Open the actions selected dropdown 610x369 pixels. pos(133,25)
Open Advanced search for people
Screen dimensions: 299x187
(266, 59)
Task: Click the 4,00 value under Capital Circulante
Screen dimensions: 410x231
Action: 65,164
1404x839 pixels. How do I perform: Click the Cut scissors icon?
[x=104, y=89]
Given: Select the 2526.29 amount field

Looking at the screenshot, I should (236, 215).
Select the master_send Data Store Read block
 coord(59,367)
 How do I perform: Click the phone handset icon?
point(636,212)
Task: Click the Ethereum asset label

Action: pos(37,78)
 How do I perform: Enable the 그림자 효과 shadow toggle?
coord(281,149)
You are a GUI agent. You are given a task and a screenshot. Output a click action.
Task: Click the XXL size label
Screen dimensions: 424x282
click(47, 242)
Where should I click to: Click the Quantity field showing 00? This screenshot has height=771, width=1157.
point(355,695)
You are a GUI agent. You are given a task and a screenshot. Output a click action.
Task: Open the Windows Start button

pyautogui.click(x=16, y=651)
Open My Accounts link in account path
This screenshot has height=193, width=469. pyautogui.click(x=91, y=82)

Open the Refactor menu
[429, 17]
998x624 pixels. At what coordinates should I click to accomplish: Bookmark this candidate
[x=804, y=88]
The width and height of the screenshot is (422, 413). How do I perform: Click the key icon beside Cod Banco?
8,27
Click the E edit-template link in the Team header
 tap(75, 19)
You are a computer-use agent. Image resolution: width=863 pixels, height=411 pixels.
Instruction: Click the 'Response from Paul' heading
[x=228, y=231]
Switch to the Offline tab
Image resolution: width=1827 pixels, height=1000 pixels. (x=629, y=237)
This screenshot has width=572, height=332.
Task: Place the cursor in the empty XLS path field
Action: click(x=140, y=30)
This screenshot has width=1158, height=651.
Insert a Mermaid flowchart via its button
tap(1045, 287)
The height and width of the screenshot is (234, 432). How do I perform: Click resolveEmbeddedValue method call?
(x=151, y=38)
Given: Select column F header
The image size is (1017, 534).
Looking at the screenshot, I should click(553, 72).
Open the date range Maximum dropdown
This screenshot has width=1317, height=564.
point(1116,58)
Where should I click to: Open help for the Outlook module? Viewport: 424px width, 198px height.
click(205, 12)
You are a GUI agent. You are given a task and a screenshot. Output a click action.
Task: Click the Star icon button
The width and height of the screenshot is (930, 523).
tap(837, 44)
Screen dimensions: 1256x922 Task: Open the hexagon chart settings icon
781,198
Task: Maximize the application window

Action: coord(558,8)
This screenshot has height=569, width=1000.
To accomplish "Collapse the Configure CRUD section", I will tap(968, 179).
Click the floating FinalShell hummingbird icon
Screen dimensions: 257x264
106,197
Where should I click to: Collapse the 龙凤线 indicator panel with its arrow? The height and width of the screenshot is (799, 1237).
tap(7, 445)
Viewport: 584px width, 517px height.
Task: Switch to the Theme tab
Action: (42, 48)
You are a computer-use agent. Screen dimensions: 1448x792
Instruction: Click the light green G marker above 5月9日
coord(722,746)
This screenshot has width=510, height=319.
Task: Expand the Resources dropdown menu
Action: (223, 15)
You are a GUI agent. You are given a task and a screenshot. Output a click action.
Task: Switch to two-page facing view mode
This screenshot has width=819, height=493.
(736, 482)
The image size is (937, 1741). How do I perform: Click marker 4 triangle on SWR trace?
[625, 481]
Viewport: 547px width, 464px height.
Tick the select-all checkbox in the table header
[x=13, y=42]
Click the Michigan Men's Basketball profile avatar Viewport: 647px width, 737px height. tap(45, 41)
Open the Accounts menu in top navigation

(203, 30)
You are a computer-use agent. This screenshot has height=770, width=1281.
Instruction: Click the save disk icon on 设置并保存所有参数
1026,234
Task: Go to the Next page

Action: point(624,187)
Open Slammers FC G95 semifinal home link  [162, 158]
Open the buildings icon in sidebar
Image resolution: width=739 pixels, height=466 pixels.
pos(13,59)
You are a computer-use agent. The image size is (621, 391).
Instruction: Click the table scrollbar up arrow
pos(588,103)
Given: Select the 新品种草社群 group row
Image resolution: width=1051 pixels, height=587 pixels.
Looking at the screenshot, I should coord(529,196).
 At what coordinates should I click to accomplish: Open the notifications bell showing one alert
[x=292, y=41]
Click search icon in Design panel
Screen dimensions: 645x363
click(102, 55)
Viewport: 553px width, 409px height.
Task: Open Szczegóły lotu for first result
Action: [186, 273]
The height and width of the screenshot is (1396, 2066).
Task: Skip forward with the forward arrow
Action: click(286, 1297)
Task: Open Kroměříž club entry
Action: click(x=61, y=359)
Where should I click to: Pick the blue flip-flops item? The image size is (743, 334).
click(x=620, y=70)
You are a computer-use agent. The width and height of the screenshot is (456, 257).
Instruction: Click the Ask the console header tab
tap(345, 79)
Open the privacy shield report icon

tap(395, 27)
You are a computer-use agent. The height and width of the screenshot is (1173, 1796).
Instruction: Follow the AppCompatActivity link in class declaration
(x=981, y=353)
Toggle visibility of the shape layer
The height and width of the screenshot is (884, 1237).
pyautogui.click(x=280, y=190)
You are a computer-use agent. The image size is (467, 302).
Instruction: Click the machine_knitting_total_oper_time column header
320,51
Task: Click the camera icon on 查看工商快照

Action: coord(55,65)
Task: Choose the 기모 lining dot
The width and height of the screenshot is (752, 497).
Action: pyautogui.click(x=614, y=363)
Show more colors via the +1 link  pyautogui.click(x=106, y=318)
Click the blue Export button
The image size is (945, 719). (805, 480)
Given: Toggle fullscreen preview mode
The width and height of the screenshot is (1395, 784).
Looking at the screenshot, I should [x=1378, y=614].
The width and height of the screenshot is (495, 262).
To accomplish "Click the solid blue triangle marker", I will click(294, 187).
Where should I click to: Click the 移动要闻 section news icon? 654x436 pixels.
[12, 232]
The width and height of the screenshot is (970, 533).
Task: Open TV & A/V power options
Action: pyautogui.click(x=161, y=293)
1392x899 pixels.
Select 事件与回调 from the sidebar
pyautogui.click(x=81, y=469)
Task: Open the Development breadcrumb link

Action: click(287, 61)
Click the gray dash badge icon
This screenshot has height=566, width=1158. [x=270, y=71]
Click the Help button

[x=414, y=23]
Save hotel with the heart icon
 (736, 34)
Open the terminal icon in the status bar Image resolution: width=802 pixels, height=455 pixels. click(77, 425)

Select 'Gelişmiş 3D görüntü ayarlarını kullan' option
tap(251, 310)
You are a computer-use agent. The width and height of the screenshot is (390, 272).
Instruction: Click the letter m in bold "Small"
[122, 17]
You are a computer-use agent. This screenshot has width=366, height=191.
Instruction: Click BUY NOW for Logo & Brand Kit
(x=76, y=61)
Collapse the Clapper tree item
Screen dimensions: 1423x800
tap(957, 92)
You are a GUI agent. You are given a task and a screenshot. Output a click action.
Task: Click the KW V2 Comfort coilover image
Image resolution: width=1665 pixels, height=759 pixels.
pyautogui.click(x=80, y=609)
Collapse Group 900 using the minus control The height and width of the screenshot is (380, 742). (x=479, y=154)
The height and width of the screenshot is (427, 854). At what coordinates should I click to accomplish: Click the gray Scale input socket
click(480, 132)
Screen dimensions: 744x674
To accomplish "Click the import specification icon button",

---

Reproduce all of the material above word for word, with no changes.

§ **RESULT OF THE EXERCISE**
Open the actions selected dropdown 610x369 pixels. pos(133,25)
Open Advanced search for people
Screen dimensions: 299x187
(266, 59)
Task: Click the 4,00 value under Capital Circulante
Screen dimensions: 410x231
Action: 65,164
1404x839 pixels. How do I perform: Click the Cut scissors icon?
[x=104, y=89]
Given: Select the 2526.29 amount field

Looking at the screenshot, I should (236, 215).
Select the master_send Data Store Read block
 coord(59,367)
 How do I perform: Click the phone handset icon?
point(636,212)
Task: Click the Ethereum asset label

Action: pos(37,78)
 How do I perform: Enable the 그림자 효과 shadow toggle?
coord(281,149)
You are a GUI agent. You are given a task and a screenshot. Output a click action.
Task: Click the XXL size label
Screen dimensions: 424x282
click(47, 242)
Where should I click to: Click the Quantity field showing 00? This screenshot has height=771, width=1157.
point(355,695)
You are a GUI agent. You are given a task and a screenshot. Output a click action.
Task: Open the Windows Start button

pyautogui.click(x=16, y=651)
Open My Accounts link in account path
This screenshot has height=193, width=469. pyautogui.click(x=91, y=82)

Open the Refactor menu
[429, 17]
998x624 pixels. At what coordinates should I click to accomplish: Bookmark this candidate
[x=804, y=88]
The width and height of the screenshot is (422, 413). How do I perform: Click the key icon beside Cod Banco?
8,27
Click the E edit-template link in the Team header
 tap(75, 19)
You are a computer-use agent. Image resolution: width=863 pixels, height=411 pixels.
Instruction: Click the 'Response from Paul' heading
[x=228, y=231]
Switch to the Offline tab
Image resolution: width=1827 pixels, height=1000 pixels. (x=629, y=237)
This screenshot has width=572, height=332.
Task: Place the cursor in the empty XLS path field
Action: click(x=140, y=30)
This screenshot has width=1158, height=651.
Insert a Mermaid flowchart via its button
tap(1045, 287)
The height and width of the screenshot is (234, 432). How do I perform: Click resolveEmbeddedValue method call?
(x=151, y=38)
Given: Select column F header
The image size is (1017, 534).
Looking at the screenshot, I should click(553, 72).
Open the date range Maximum dropdown
This screenshot has width=1317, height=564.
point(1116,58)
Where should I click to: Open help for the Outlook module? Viewport: 424px width, 198px height.
click(205, 12)
You are a GUI agent. You are given a task and a screenshot. Output a click action.
Task: Click the Star icon button
The width and height of the screenshot is (930, 523).
tap(837, 44)
Screen dimensions: 1256x922 Task: Open the hexagon chart settings icon
781,198
Task: Maximize the application window

Action: coord(558,8)
This screenshot has height=569, width=1000.
To accomplish "Collapse the Configure CRUD section", I will tap(968, 179).
Click the floating FinalShell hummingbird icon
Screen dimensions: 257x264
106,197
Where should I click to: Collapse the 龙凤线 indicator panel with its arrow? The height and width of the screenshot is (799, 1237).
tap(7, 445)
Viewport: 584px width, 517px height.
Task: Switch to the Theme tab
Action: (42, 48)
You are a computer-use agent. Screen dimensions: 1448x792
Instruction: Click the light green G marker above 5月9日
coord(722,746)
This screenshot has width=510, height=319.
Task: Expand the Resources dropdown menu
Action: (223, 15)
You are a GUI agent. You are given a task and a screenshot. Output a click action.
Task: Switch to two-page facing view mode
This screenshot has width=819, height=493.
(736, 482)
The image size is (937, 1741). How do I perform: Click marker 4 triangle on SWR trace?
[625, 481]
Viewport: 547px width, 464px height.
Tick the select-all checkbox in the table header
[x=13, y=42]
Click the Michigan Men's Basketball profile avatar Viewport: 647px width, 737px height. tap(45, 41)
Open the Accounts menu in top navigation

(203, 30)
You are a computer-use agent. This screenshot has height=770, width=1281.
Instruction: Click the save disk icon on 设置并保存所有参数
1026,234
Task: Go to the Next page

Action: point(624,187)
Open Slammers FC G95 semifinal home link  [162, 158]
Open the buildings icon in sidebar
Image resolution: width=739 pixels, height=466 pixels.
pos(13,59)
You are a computer-use agent. The image size is (621, 391).
Instruction: Click the table scrollbar up arrow
pos(588,103)
Given: Select the 新品种草社群 group row
Image resolution: width=1051 pixels, height=587 pixels.
Looking at the screenshot, I should coord(529,196).
 At what coordinates should I click to accomplish: Open the notifications bell showing one alert
[x=292, y=41]
Click search icon in Design panel
Screen dimensions: 645x363
click(102, 55)
Viewport: 553px width, 409px height.
Task: Open Szczegóły lotu for first result
Action: [186, 273]
The height and width of the screenshot is (1396, 2066).
Task: Skip forward with the forward arrow
Action: click(286, 1297)
Task: Open Kroměříž club entry
Action: click(x=61, y=359)
Where should I click to: Pick the blue flip-flops item? The image size is (743, 334).
click(x=620, y=70)
You are a computer-use agent. The width and height of the screenshot is (456, 257).
Instruction: Click the Ask the console header tab
tap(345, 79)
Open the privacy shield report icon

tap(395, 27)
You are a computer-use agent. The height and width of the screenshot is (1173, 1796).
Instruction: Follow the AppCompatActivity link in class declaration
(x=981, y=353)
Toggle visibility of the shape layer
The height and width of the screenshot is (884, 1237).
pyautogui.click(x=280, y=190)
You are a computer-use agent. The image size is (467, 302).
Instruction: Click the machine_knitting_total_oper_time column header
320,51
Task: Click the camera icon on 查看工商快照

Action: coord(55,65)
Task: Choose the 기모 lining dot
The width and height of the screenshot is (752, 497).
Action: pyautogui.click(x=614, y=363)
Show more colors via the +1 link  pyautogui.click(x=106, y=318)
Click the blue Export button
The image size is (945, 719). (805, 480)
Given: Toggle fullscreen preview mode
The width and height of the screenshot is (1395, 784).
Looking at the screenshot, I should [x=1378, y=614].
The width and height of the screenshot is (495, 262).
To accomplish "Click the solid blue triangle marker", I will click(294, 187).
Where should I click to: Click the 移动要闻 section news icon? 654x436 pixels.
[12, 232]
The width and height of the screenshot is (970, 533).
Task: Open TV & A/V power options
Action: pyautogui.click(x=161, y=293)
1392x899 pixels.
Select 事件与回调 from the sidebar
pyautogui.click(x=81, y=469)
Task: Open the Development breadcrumb link

Action: click(287, 61)
Click the gray dash badge icon
This screenshot has height=566, width=1158. [x=270, y=71]
Click the Help button

[x=414, y=23]
Save hotel with the heart icon
 (736, 34)
Open the terminal icon in the status bar Image resolution: width=802 pixels, height=455 pixels. click(77, 425)

Select 'Gelişmiş 3D görüntü ayarlarını kullan' option
tap(251, 310)
You are a computer-use agent. The width and height of the screenshot is (390, 272).
Instruction: Click the letter m in bold "Small"
[122, 17]
You are a computer-use agent. This screenshot has width=366, height=191.
Instruction: Click BUY NOW for Logo & Brand Kit
(x=76, y=61)
Collapse the Clapper tree item
Screen dimensions: 1423x800
tap(957, 92)
You are a GUI agent. You are given a task and a screenshot. Output a click action.
Task: Click the KW V2 Comfort coilover image
Image resolution: width=1665 pixels, height=759 pixels.
pyautogui.click(x=80, y=609)
Collapse Group 900 using the minus control The height and width of the screenshot is (380, 742). (x=479, y=154)
The height and width of the screenshot is (427, 854). At what coordinates should I click to accomplish: Click the gray Scale input socket
click(480, 132)
Screen dimensions: 744x674
To accomplish "Click the import specification icon button",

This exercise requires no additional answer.